Despite public stance, internal Exxon climate analyses were very accurate

Despite public stance, internal Exxon climate analyses were very accurate
Jan 2023

Currently, the major oil companies appear to have settled on an awkward compromise with the reality of climate change: They generally acknowledge that their product is helping drive it but plan to continue to produce as much of that product as they can. But that reflects a major change for these companies, which up until recently were funding think tanks that minimized the risks of climate change and, in many cases, directly denying the validity of the science.
In the case of ExxonMobil, that includes denying its own science. Thanks to documents obtained by the press, we now know that Exxon sponsored its own climate researchers who did internal research, collaborated with academic scientists, and came to roughly the same conclusions about carbon dioxide that the rest of the scientific community had--and executives were made aware of it.
But how rough were the conclusions that Exxon's scientists gave its executives? It's a question that goes to the heart of how misleading the executives were being when they downplayed the risks. A new study answers that question pretty definitively: Exxon's scientists were as good (and sometimes better) than the scientific community as a whole at projecting the climate changes created by fossil fuel use.
A legacy in graphs
Exxon's scientific climate work was shut down a long time ago. But the new paper relies on the work of two science historians (Geoffrey Supran and Naomi Oreskes), who dug through old documents and a number of peer-reviewed papers to identify cases where Exxon's scientists made projections about how carbon dioxide emissions might alter the future climate. In several cases, we know that the graphs that they found were part of documents that were sent to Exxon executives.
The historians collaborated with a noted climate scientist (Stefan Rahmstorf), who then compared their projections to the behavior of the actual climate. This allowed the team to determine whether the projections made internally at Exxon were in line with those produced by academic climate scientists and whether they were "skillful," meaning that they were in line with what the actual climate ended up doing.
Overall the historians came up with 16 different climate projections produced by Exxon scientists between 1977 and 2003. For most of this era, computer power wasn't sufficient to run the sort of complete-atmosphere climate models that are used today. Instead, the models they used were generally physics-based energy distribution models that tracked things like where and how much radiation gets absorbed, and how air circulation moves that energy around.
Nevertheless, the projections of future warming done by Exxon scientists were remarkably good. Most of them (nearly two-thirds) had error bars that overlapped with the errors in the temperature record. And a couple of the exceptions were simply due to graphs that lacked error bars, narrowing down the potential to overlap with anything considerably. Two of the remaining ones also forecast more warming than actually occurred.

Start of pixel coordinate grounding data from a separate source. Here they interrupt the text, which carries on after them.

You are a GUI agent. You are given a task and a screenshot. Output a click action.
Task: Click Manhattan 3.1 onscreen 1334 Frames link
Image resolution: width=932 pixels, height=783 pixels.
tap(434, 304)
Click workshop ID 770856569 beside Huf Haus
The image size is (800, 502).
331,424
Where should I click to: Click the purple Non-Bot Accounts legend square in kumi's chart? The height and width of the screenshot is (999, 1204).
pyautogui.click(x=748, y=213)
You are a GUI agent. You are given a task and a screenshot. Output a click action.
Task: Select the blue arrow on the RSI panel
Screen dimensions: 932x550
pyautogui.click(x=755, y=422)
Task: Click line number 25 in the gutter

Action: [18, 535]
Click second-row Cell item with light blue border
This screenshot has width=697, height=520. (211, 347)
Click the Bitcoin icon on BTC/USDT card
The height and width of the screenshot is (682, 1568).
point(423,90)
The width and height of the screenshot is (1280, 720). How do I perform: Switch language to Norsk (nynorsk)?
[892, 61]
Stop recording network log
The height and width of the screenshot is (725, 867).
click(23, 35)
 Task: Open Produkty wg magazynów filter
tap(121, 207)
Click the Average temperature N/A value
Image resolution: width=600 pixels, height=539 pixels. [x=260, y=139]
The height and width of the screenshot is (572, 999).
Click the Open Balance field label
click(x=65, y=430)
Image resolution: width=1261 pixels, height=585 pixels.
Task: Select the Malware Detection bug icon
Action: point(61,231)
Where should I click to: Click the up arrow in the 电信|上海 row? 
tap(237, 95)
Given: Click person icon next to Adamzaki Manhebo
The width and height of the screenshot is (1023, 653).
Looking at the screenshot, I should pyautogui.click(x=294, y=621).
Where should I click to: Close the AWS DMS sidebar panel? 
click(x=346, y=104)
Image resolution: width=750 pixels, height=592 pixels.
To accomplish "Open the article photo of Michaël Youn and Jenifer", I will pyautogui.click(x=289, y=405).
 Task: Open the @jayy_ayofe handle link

A climate projection's skillfulness is a measure of how closely it agreed with the historic record. And again, Exxon scientists performed well. The aggregate skillfulness of their internal climate models is over 70 percent. By that measure, they outperformed contemporary models from the scientific community.
Internal contradictions
The paper notes other aspects of Exxon's research that were incompatible with statements made by company executives. None of the internal research was consistent with global warming not occurring; all of their modeling indicated that at least some warming was inevitable. The Exxon researchers also concluded that the human influence on the climate should be detectable in the year 2000, give or take five years. The 1995 IPCC report was the first to indicate that a signal of human warming was clear.
Finally, the Exxon scientists estimated a carbon budget to keep future temperatures below 2? C. While its error bars are larger than more recent estimates, they definitely overlap.
Again, some of this information was being given to executives even as Exxon executives were making statements suggesting that climate change might not be much of an issue and funding groups that went much further in dismissing it. We knew this was a problem since Exxon's internal documents initially leaked. What this new study makes clear is that Exxon's scientists were telling everyone almost exactly what the rest of the scientific community was. And that their predictions were, unfortunately, extremely accurate.
Science, 2023. DOI: 10.1126/science.abk0063 (About DOIs).